→ **Sua tarefa**:
Segundo o texto selecionado, quanto custa na rede particular portuguesa um aborto cirúrgico com anestesia geral?

##### Texto selecionado

No caso de Portugal, as brasileiras só ficam atrás das cabo-verdianas no número absoluto de abortos em mulheres estrangeiras.
Diretora-executiva da Clínica dos Arcos, unidade particular que realiza quase um terço desses procedimentos no país, Sónia Lourenço diz que o local é muito procurado por brasileiras que viajam especificamente com o propósito de abortar.
“As brasileiras em geral entram em contato conosco por email ou pelo Facebook. Elas buscam quem lhes resolva uma gravidez indesejada em segurança e com a maior discrição possível. Muitas não falam nem para a família o que vão fazer. Tentam se proteger do estigma agindo como se fosse uma viagem de férias.”
Mãe de dois filhos adolescentes, a arquiteta mineira Ana, que pediu para não ter o sobrenome divulgado, fez precisamente isso.
Antes de partir para a Europa, ela cogitou fazer o aborto no Uruguai, mas desistiu após saber que apenas estrangeiras residentes há pelo menos dois anos no país tinham direito a interromper a gravidez.
“Já tinha feito um aborto no Brasil há sete anos, em uma clínica que está na ativa até hoje. Não tive nenhuma complicação depois, mas hoje estou mais consciente dos riscos de acontecer alguma coisa ou mesmo de ser reconhecida por lá”, afirma.
Ela embarcou com o marido, que apoiou a decisão de interromper a gravidez, mas para todos os efeitos tratava-se de uma viagem de férias na capital lusitana.
Em Portugal, estrangeiras que residem no país podem abortar gratuitamente na rede pública. No caso das visitantes, o procedimento é pago.
Na rede particular, o valor fica entre 500 euros (cerca de R$ 2.420), para abortos com medicamento, e 570 euros (R$ 2.780) para os cirúrgicos com anestesia geral.
Embora seja mais cara, a cirurgia é a opção escolhida por quase todas as mulheres que procuram um aborto particular. No sistema público, a maior parte é feita com medicamentos abortivos. “As pacientes costumam escolher a cirurgia porque ela exige menos idas à clínica”, diz a diretora.

##########
##### Dados de origem

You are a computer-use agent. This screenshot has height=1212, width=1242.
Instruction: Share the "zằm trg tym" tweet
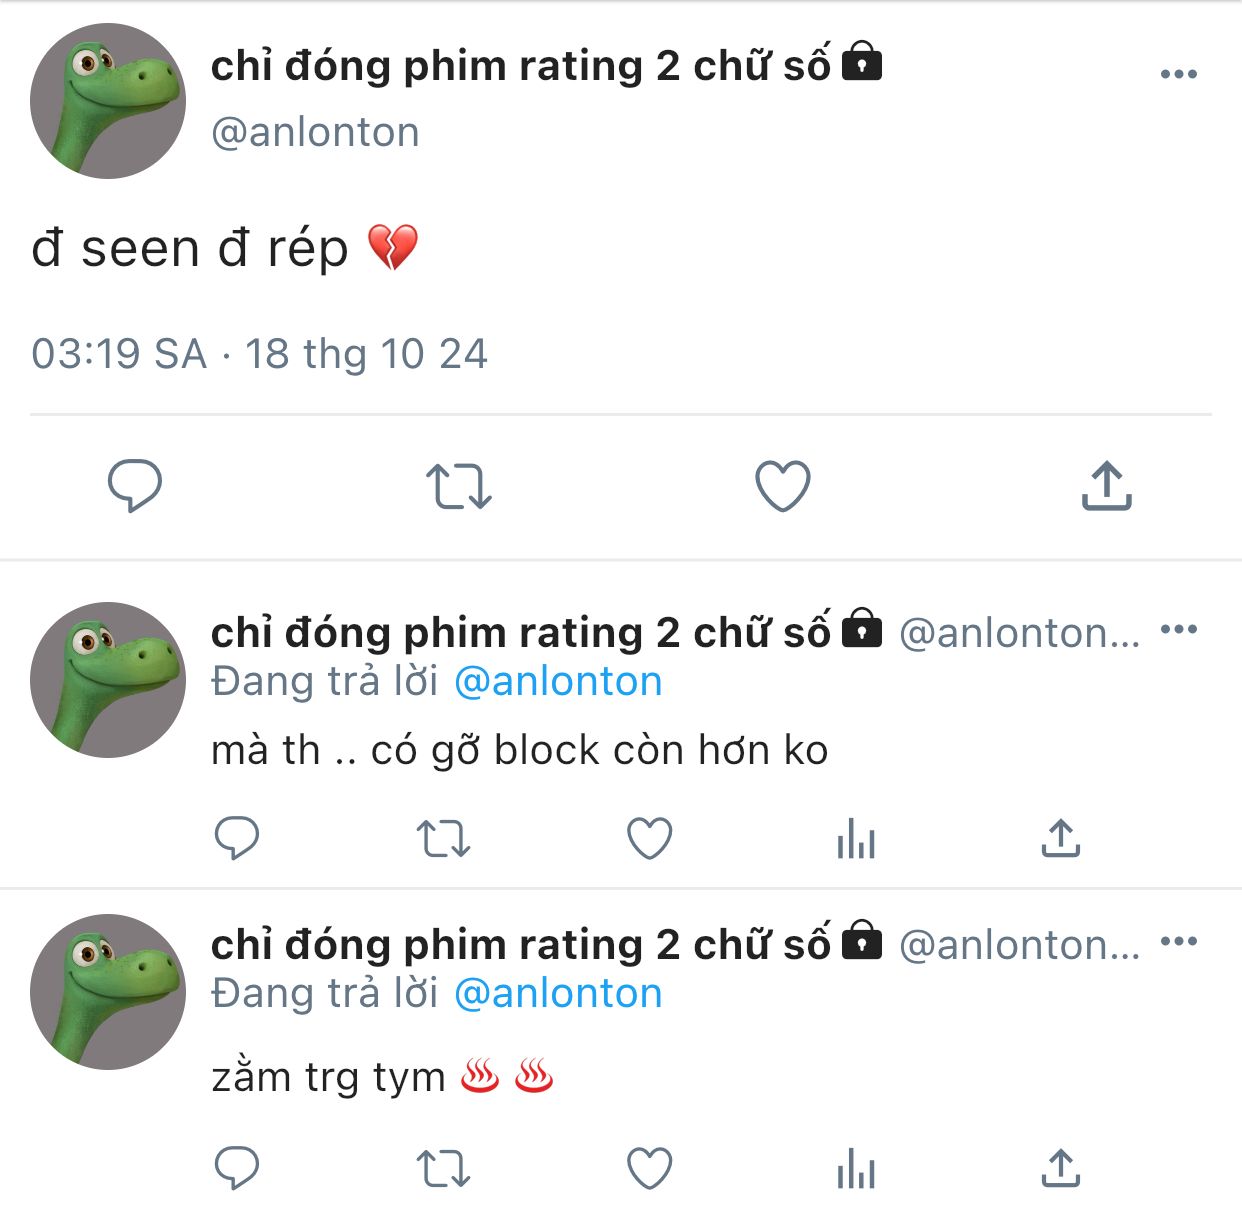pos(1061,1168)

##########

→ **Resposta da tarefa**:
570 euros (cerca de R$ 2.780).